Panigirtzoglou adds that while the vast majority of the YTD ETF flows went into large unlevered equity index ETFs, leveraged ETFs amplified the equity market rally also via rebalancing flows “enforced” by daily market moves. This is shown in Figure 2 which shows the daily capital and rebalancing flows by leveraged equity ETFs. While on average leveraged equity ETFs saw a capital outflow YTD, their rebalancing flows were very positive, cumulatively effectively amplifying the equity rally by $7bn since the beginning of the year.

Yet while retail investors have been flooding into ETFs, institutions and hedge funds are doing something very different: they are selling.

Confirming what BofA observed last week, JPM writes that in contrast to retail investors, institutional investors appear to have overall reduced rather than increased their equity exposure YTD. Figure 3 shows the betas of various types of institutional investors by month. While for February the betas are based on the performance of daily reporting hedge fund funds, for previous months we use the more comprehensive monthly hedge fund indices. These monthly performance indices are not yet available for February.

The picture we get from Figure 3 is of only CTAs raising their equity beta in February, reversing the January decline. Adding to the market dynamics, it is likely that as in the case of the Catalyst fund whose forced buying of S&P futures was profiled here two weeks ago, many of the CTAs may be simply caught in a “gamma trap”, and are forced to cover synthetic shorts, pushing the S&P higher, in turn forcing even more short covering in a feedback loop that levitates the market to record highs despite ever growing concerns about the implementation of Trump economic policies. 

And, as JPM notes, in contrast to CTAs, equity Long/Short hedge funds, Risk Parity funds, and Balanced Mutual funds appear to have all lowered their beta in February vs. the previous month. Currency hedge funds appear to have increased their beta in February, but this represents the beta to the dollar only, rather than the beta to equities, so this currency hedge fund beta does not reflect equity exposures.

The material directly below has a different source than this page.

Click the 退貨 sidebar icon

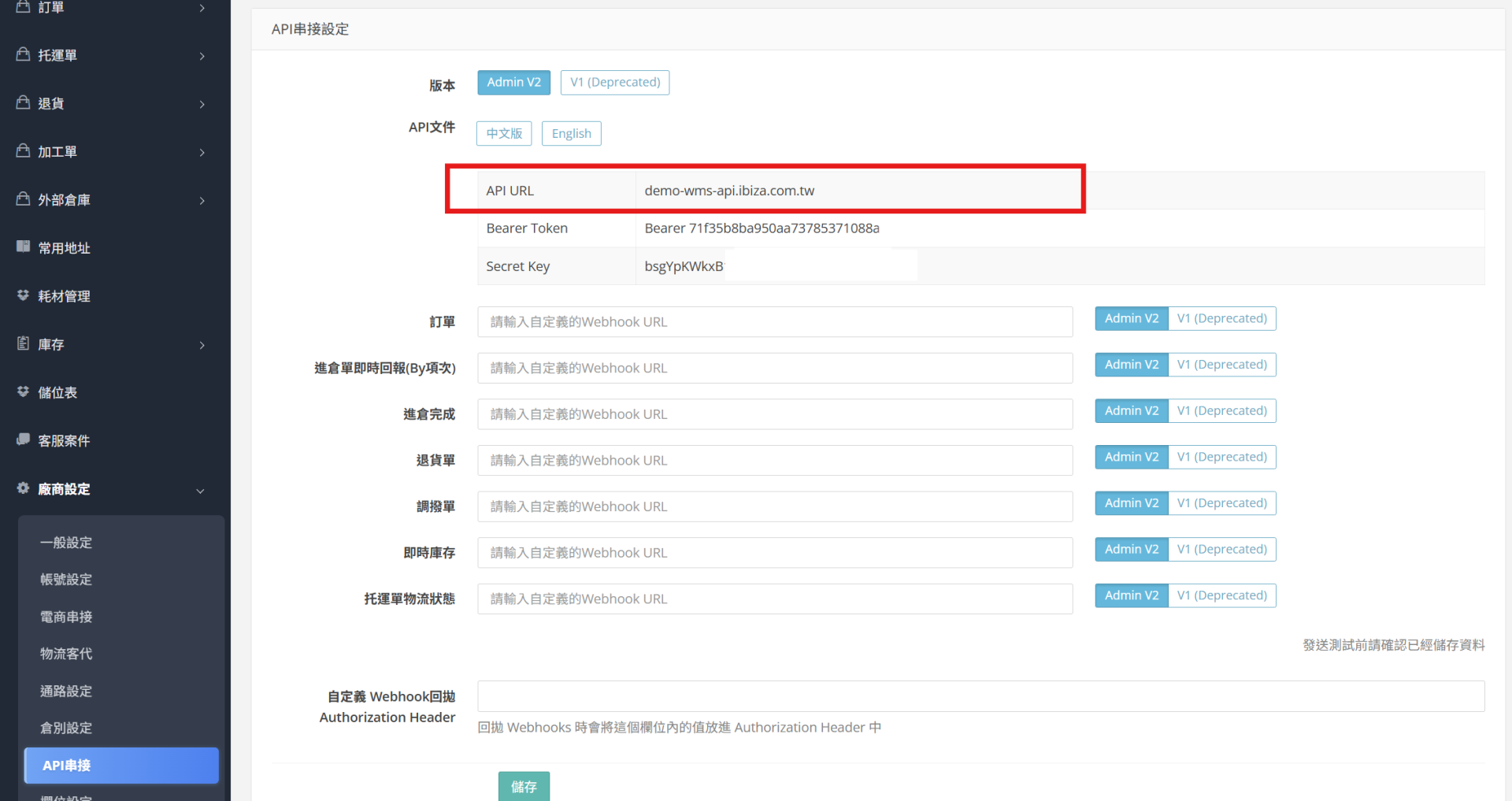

Furthermore, in terms of YTD beta changes, i.e. by comparing the February beta vs the beta of last December, CTAs and Equity Long/Short are flat, while Macro ex CTAs hedge funds, Risk Parity funds and Balanced Mutual funds are down. So the picture we get is of institutional investors either lowering their equity exposure YTD or keeping it unchanged.

JPM’s punchline:

“This apparent unwillingness by institutional investors to raise their equity exposures YTD reinforces the argument that it is retail rather than institutional investors that most likely drove this year’s strong inflows into equity ETFs and as a result this year’s equity rally.”

There are several implications from these findings.

The first is that with ETFs the dominant vehicle of expressing market sentiment at this moment – almost excluslively by retail investors – it means that certain distinct market “aberations” have become an odd fixture of the market, such as the now daily market ramp in the last 30 minutes of trading, which was on display most recently on Friday when as we discussed, a last minute burst of buying pushed the S&P not only to the green, but sent the Dow Jones to a new all time high just 7 seconds before the close of trading.

We will have more on this in a subsequent post.

The other obvious finding is that the vast majority of professional, active investors and asset managers are taking advantage of the current market rally to sell risk and offload exposure to retail investors, who remain in the driver seat and provide ever higher prices against which to sell. 

How long this unstable equilibrium persists is unclear, and JPM refuses to make any predictions. However, with the fate of the market, now hitting record highs in the longest streak since 1987, it won’t take much to spook “mom and pop” daytraders and halt the ETF bid, resulting in the first market selloff under the Trump administration. We wonder what Trump, who has repeatedly pointed to the market’s outperformance as an indication of his successful policies, will say once the S&P prints its first correction (or bear market) under his watch.